One answer is that they have the motive of justice. It would be unjust to compel the minority to contribute by taxation to the support of any laws which they did not approve.
Another answer is that, if the stronger party wish to use their power only for purposes of justice, they have no occasion to fear the veto of the weaker party, for the latter have as strong motive for the maintenance of just government as have the former.
Another reason is that, if the stronger party use their power unjustly, they will hold it by an uncertain tenure, especially in a community where knowledge is diffused; for knowledge will enable the weaker party to make itself in time the stronger party. It also enables the weaker party, even while it remains the weaker party, perpetually to annoy, alarm, and injure their oppressors. Unjust power, or rather power that is grossly unjust, and that is known to be so by the minority, can be sustained only at the expense of standing armies and all the other machinery of force, for the oppressed party are always ready to risk their lives for purposes of vengeance and the acquisition of their rights whenever there is any tolerable chance of success. Peace, safety, and quiet for all can be enjoyed only under laws that obtain the consent of all. Hence tyrants frequently yield to the demand of justice from those weaker than themselves as a means of buying peace and safety.
Still another answer is that those who are in the majority on one law will be in the minority on another. All, therefore, need the benefit of the veto at some time or other to protect themselves from injustice.

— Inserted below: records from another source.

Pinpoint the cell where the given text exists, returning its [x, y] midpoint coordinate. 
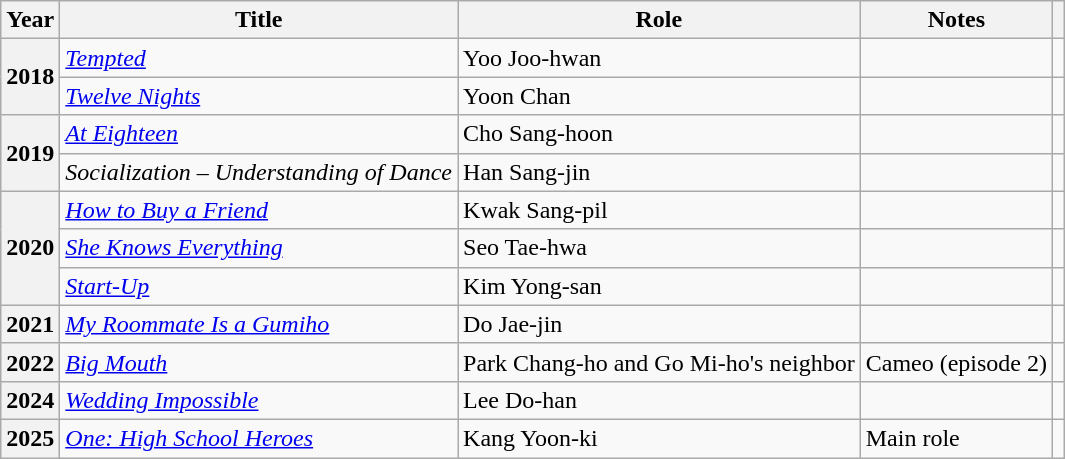
2019 [30, 153]
Seo Tae-hwa [660, 248]
2020 [30, 248]
Big Mouth [259, 362]
She Knows Everything [259, 248]
Lee Do-han [660, 400]
Notes [956, 20]
Kim Yong-san [660, 286]
2024 [30, 400]
Park Chang-ho and Go Mi-ho's neighbor [660, 362]
2025 [30, 438]
2018 [30, 77]
Kang Yoon-ki [660, 438]
Cho Sang-hoon [660, 134]
Role [660, 20]
One: High School Heroes [259, 438]
Year [30, 20]
Kwak Sang-pil [660, 210]
Start-Up [259, 286]
Wedding Impossible [259, 400]
My Roommate Is a Gumiho [259, 324]
At Eighteen [259, 134]
2022 [30, 362]
2021 [30, 324]
Yoon Chan [660, 96]
Do Jae-jin [660, 324]
Socialization – Understanding of Dance [259, 172]
Twelve Nights [259, 96]
Cameo (episode 2) [956, 362]
Title [259, 20]
How to Buy a Friend [259, 210]
Main role [956, 438]
Tempted [259, 58]
Yoo Joo-hwan [660, 58]
Han Sang-jin [660, 172]
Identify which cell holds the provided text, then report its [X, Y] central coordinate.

That the limits within which legislation would by this process be confined would be exceedingly narrow, in comparison with those it at present occupies, there can be no doubt. All monopolies, all special privileges, all sumptuary laws, all restraints upon any traffic, bargain, or contract that was naturally lawful (such as restraints upon banking, upon traffic with foreigners, etc.), all restraints upon natural rights, the whole catalogue of mala prohibita, and all taxation to which the taxed parties had not individually, severally, and freely consented, would be at an end, because all such legislation implies the violation of the rights of a greater or less minority. This minority would disregard, trample upon, or resist the execution of such legislation, and then throw themselves upon a jury of the whole people for justification and protection. In this way all legislation would be nullified, except the legislation of that general nature which impartially protected the rights and subserved the interests of all. The only legislation that could be sustained would probably be such as tended directly to the maintenance of justice and liberty; such, for example, as should contribute to the enforcement of contracts, the protection of property, and the prevention and punishment of acts intrinsically criminal. In short, government in practice would be brought to the necessity of a strict adherence to natural law and natural justice, instead of being, as it now is, a great battle in which avarice and ambition are constantly fighting for, and obtaining advantages over, the natural rights of mankind.